The platform surfaces two status codes on every response: the SDK's own res.StatusCode (HTTP status of the request to Crawlbase itself) and res.PCStatus (Crawlbase's verdict on the target — lifted out of the pc_status response header for typed access; see the Crawling API errors table for the full list). Always branch on PCStatus when deciding whether to retry — a target can return 200 with empty body, in which case StatusCode is 200 but PCStatus is 520.

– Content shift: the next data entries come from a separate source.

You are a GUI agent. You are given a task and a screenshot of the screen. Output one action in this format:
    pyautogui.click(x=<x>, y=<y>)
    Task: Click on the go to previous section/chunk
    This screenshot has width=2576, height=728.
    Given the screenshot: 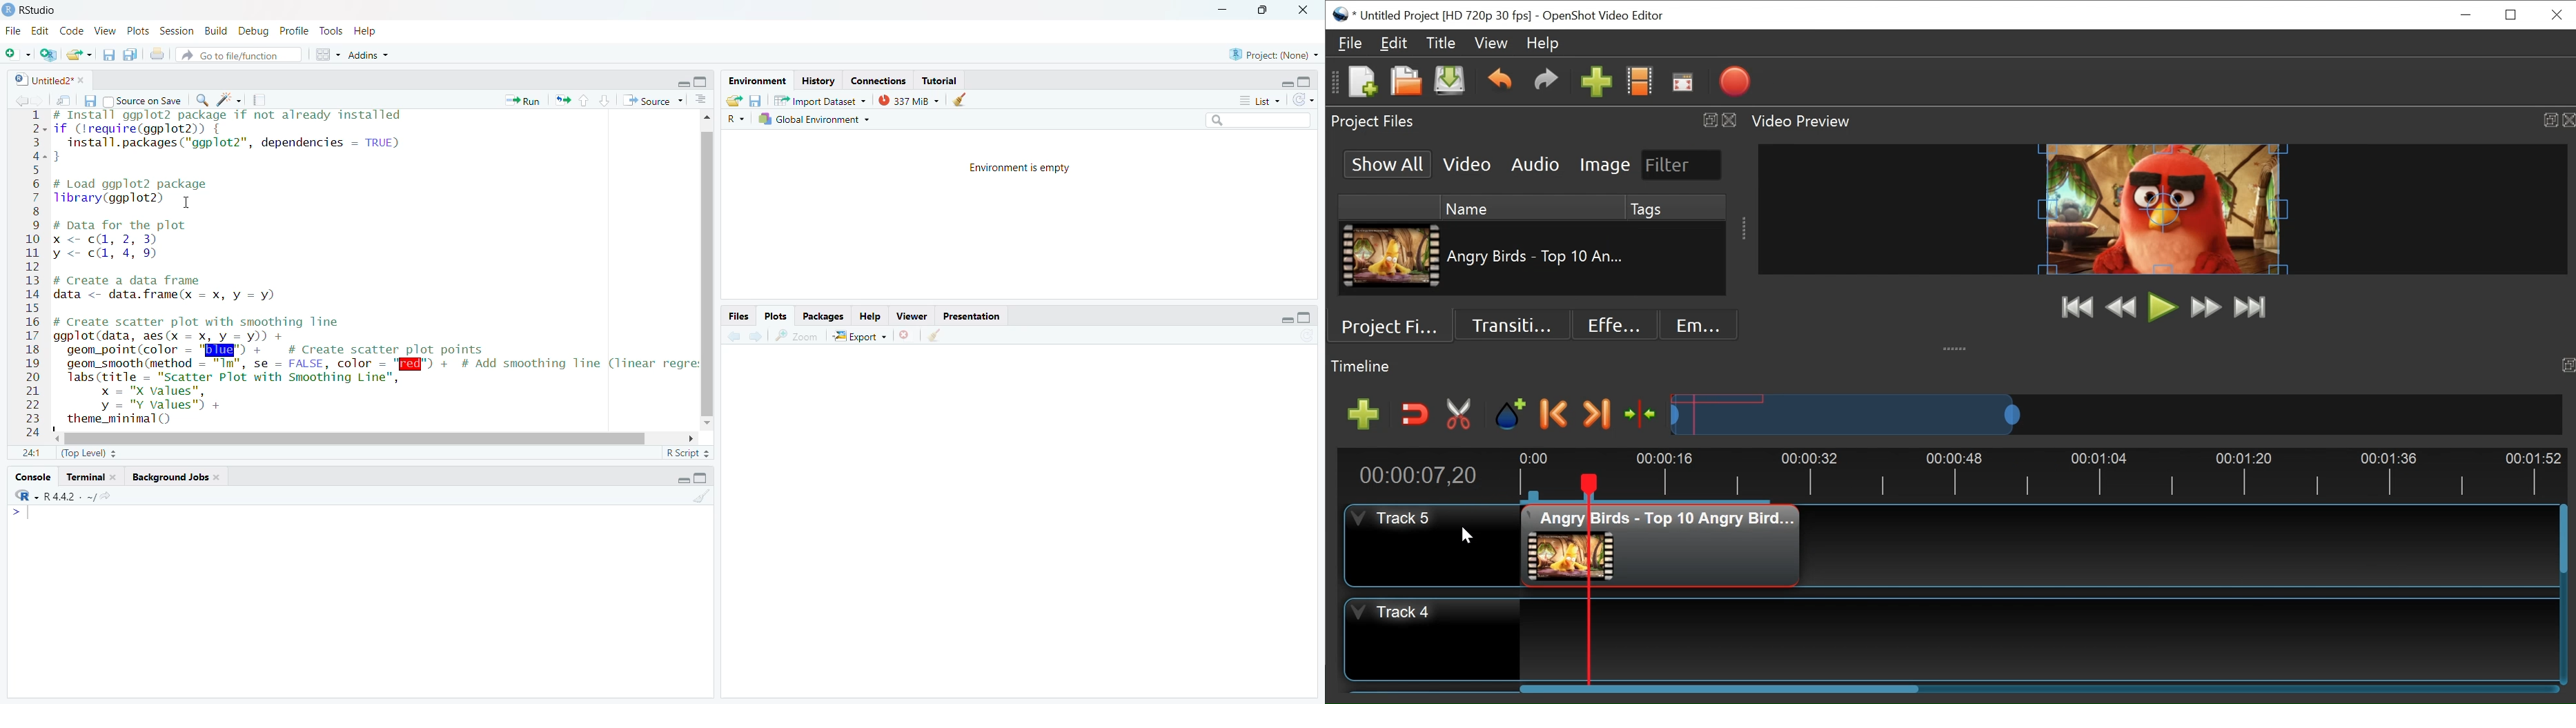 What is the action you would take?
    pyautogui.click(x=583, y=101)
    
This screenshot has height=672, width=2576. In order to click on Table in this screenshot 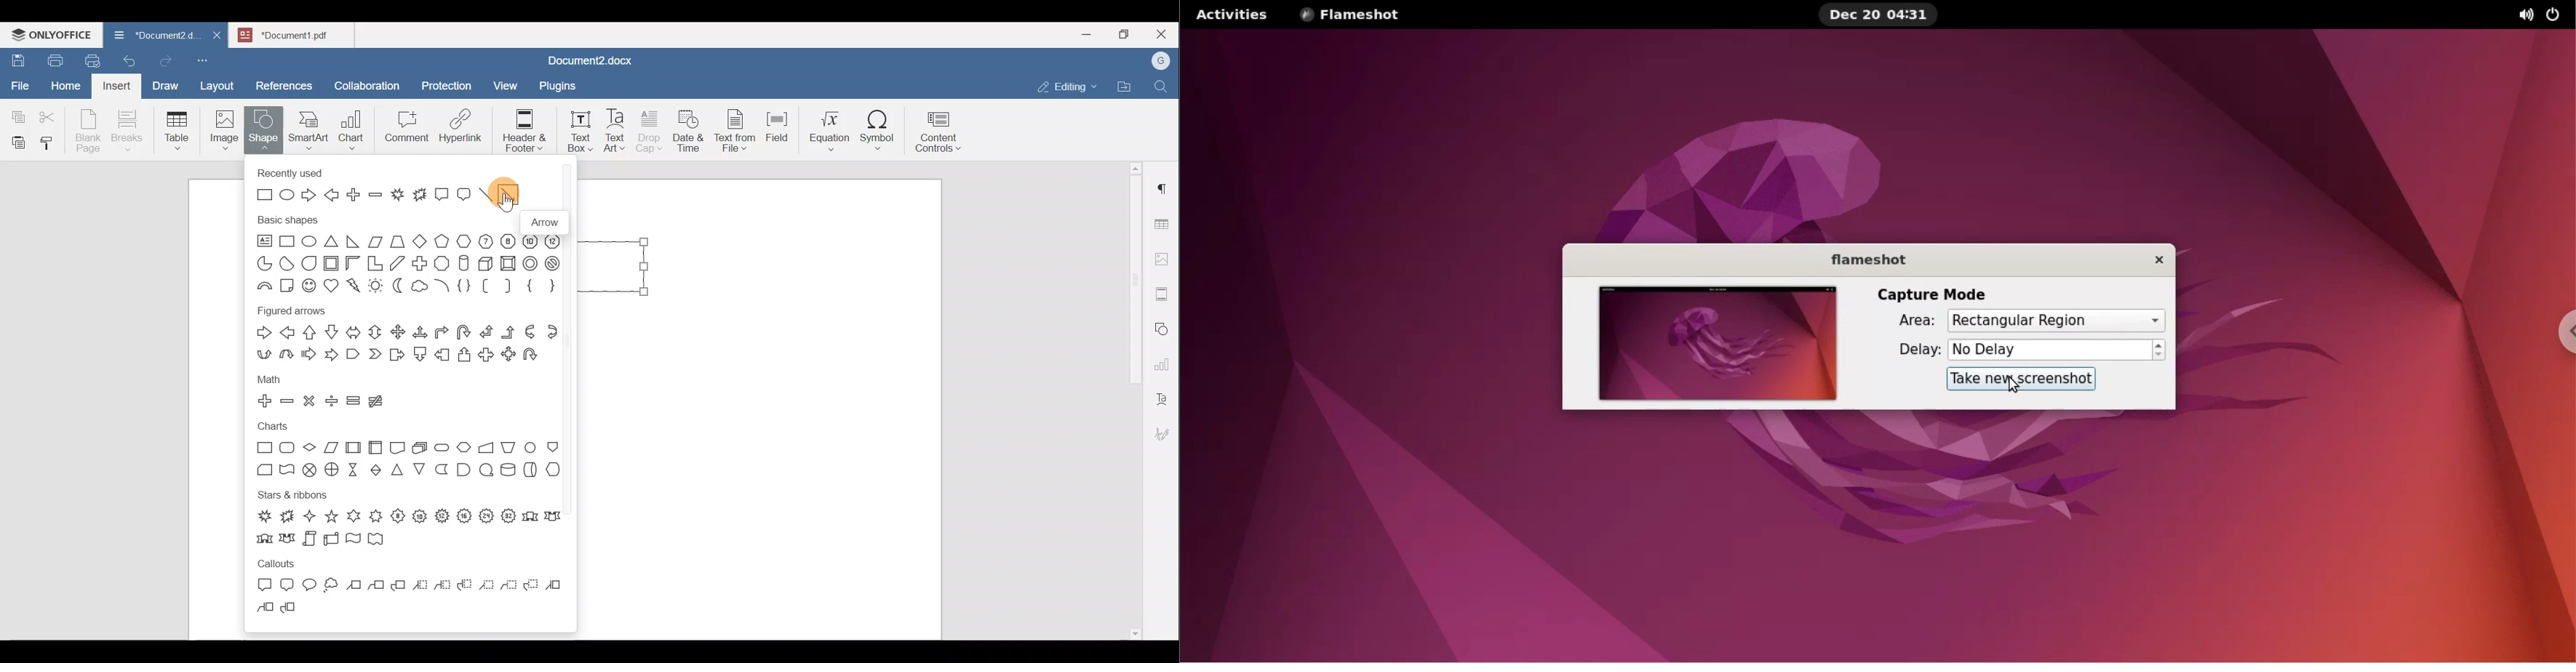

res, err := api.Get(url, nil)
if err != nil {
 return err
}

switch res.PCStatus {
case 200:
 use(res.Body)
case 520, 525:
 // 520 = empty body, 525 = anti-bot couldn't be solved.
 // Switch to JS token and retry.
 retryWithJSToken(url)
case 521, 522, 523:
 // Target unreachable or timed out. Retry with backoff.
 scheduleRetry(url)
default:
 log.Printf("crawl failed: url=%s pc_status=%d", url, res.PCStatus)
}

All retries against the platform are free — only successful responses (PCStatus: 200) count against your quota.

Performance & best practices

  • Reuse a single client per token. The constructor is cheap, but each *CrawlingAPI instance has its own underlying http.Client with its own connection pool. Build it once at service init, share it across goroutines (the SDK is goroutine-safe).
  • Use the cheapest token that works. Don't default to the JavaScript token "just in case" — Normal-token requests are faster and use less concurrency. Promote on a PCStatus == 520 or 525.
  • Prefer ajax_wait over page_wait. Fixed delays burn concurrency on every request, even fast ones.
  • For batch jobs: async + webhook, or push to the Enterprise Crawler. Goroutine pools blocking on synchronous calls saturate concurrency caps quickly; async + webhook releases the slot the moment a request is queued.
  • Use GetWithContext / PostWithContext in server code. A request-scoped context propagates cancellation when the caller goes away — without it, a hung crawl will continue past the caller's deadline.

Response fields

Full method signatures, godoc, and per-method examples live on pkg.go.dev. The fields below are the bit Crawlbase users reach for most — the typed verdict on the target, returned on every *crawlbase.Response:

StatusCode
int
HTTP status of the SDK's request to Crawlbase.
PCStatus
int
Crawlbase verdict on the target. Lifted from the pc_status (or cb_status) response header for typed access. Branch on this for retry decisions.
OriginalStatus
int
HTTP status the target site returned to Crawlbase.
URL
string
Final URL after target-side redirects.
Body
string
Page content (or JSON string when format=json / scraper= was used; or base64-encoded image when screenshot=true).
Headers
map[string]string
Lower-cased response headers.
RID
string
Request ID — set when the call carried "async": "true" or "store": "true".
JSON
map[string]any
Pre-parsed JSON when the response Content-Type is JSON. Saves a json.Unmarshal step on scraper / format=json calls.